*Task list:*
1 – Please copy the article on abortion and mental health from the words "Lead author James" through the words "who underwent abortions.", replacing "peer-reviewed" with "refereed".
2 – In the article on abortion and mental health, which states supplied the claims data the researchers examined?

*Passage:*
- The Washington Times - Monday, July 10, 2023

Most blue states have laws allowing post-viability abortions to protect the woman’s mental health, but a newly released report suggests that such procedures are making things worse, not better.

A peer-reviewed study released Monday by the pro-life Charlotte Lozier Institute found that women who terminated their first pregnancies saw larger increases in mental health treatment than women whose initial pregnancies ended by giving birth.

“Abortion is associated with a greater incidence of subsequent mental illness than birth, and the difference is not explainable by prior medical history,” said the study published in the International Journal of Women’s Health.



The research found that women whose first pregnancy ended in abortion were 3.4 times more likely to have outpatient visits, 5.7 times more likely to have inpatient hospital admissions and 19.6 times more likely to have longer hospital stays for mental health services.

The study, “A Cohort Study of Mental Health Services Utilization Following a First Pregnancy Abortion or Birth,” comes as pro-choice advocates are raising alarm about the importance of abortion care in guarding women’s physical and mental health after the fall of Roe v. Wade.

The researchers examined claims data for more than 4,800 Medicaid-enrolled women from 1999-2015 in seven states “where state taxpayer funds were used to pay for abortions and where all claims for the whole period were submitted.”

The claims data examined during the 17-year period came from Connecticut, New Jersey, New Mexico, New York, Oregon, Vermont and West Virginia.

Lead author James Studnicki, a veteran public health scientist and the institute’s vice president and director of data analytics, said previous studies from Finland, Italy, China, Germany, South Korea and the United States have linked abortion to increased anxiety, depression and suicide.

“Some researchers insist that any limits on abortion to protect mothers and children create ‘mental health harms,’” Mr. Studnicki said. “Our study using years of claims data adds to an extensive body of international, peer-reviewed science showing the opposite — abortion itself has a significant negative impact on several measures of mental health.”

Interestingly, the study found that women who gave birth in their first pregnancy had higher rates of mental health services before delivery than those who underwent abortions.

“Following a first pregnancy abortion, however, women have significantly higher rates of mental health utilization than do women in the birth cohort,” said the paper.

*Supplied material:*
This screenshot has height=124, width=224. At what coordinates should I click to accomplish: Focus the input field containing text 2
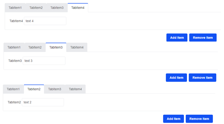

*Answers given:*
1 –
Lead author James Studnicki, a veteran public health scientist and the institute’s vice president and director of data analytics, said previous studies from Finland, Italy, China, Germany, South Korea and the United States have linked abortion to increased anxiety, depression and suicide.

“Some researchers insist that any limits on abortion to protect mothers and children create ‘mental health harms,’” Mr. Studnicki said. “Our study using years of claims data adds to an extensive body of international, refereed science showing the opposite — abortion itself has a significant negative impact on several measures of mental health.”

Interestingly, the study found that women who gave birth in their first pregnancy had higher rates of mental health services before delivery than those who underwent abortions.

2 – Connecticut, New Jersey, New Mexico, New York, Oregon, Vermont and West Virginia.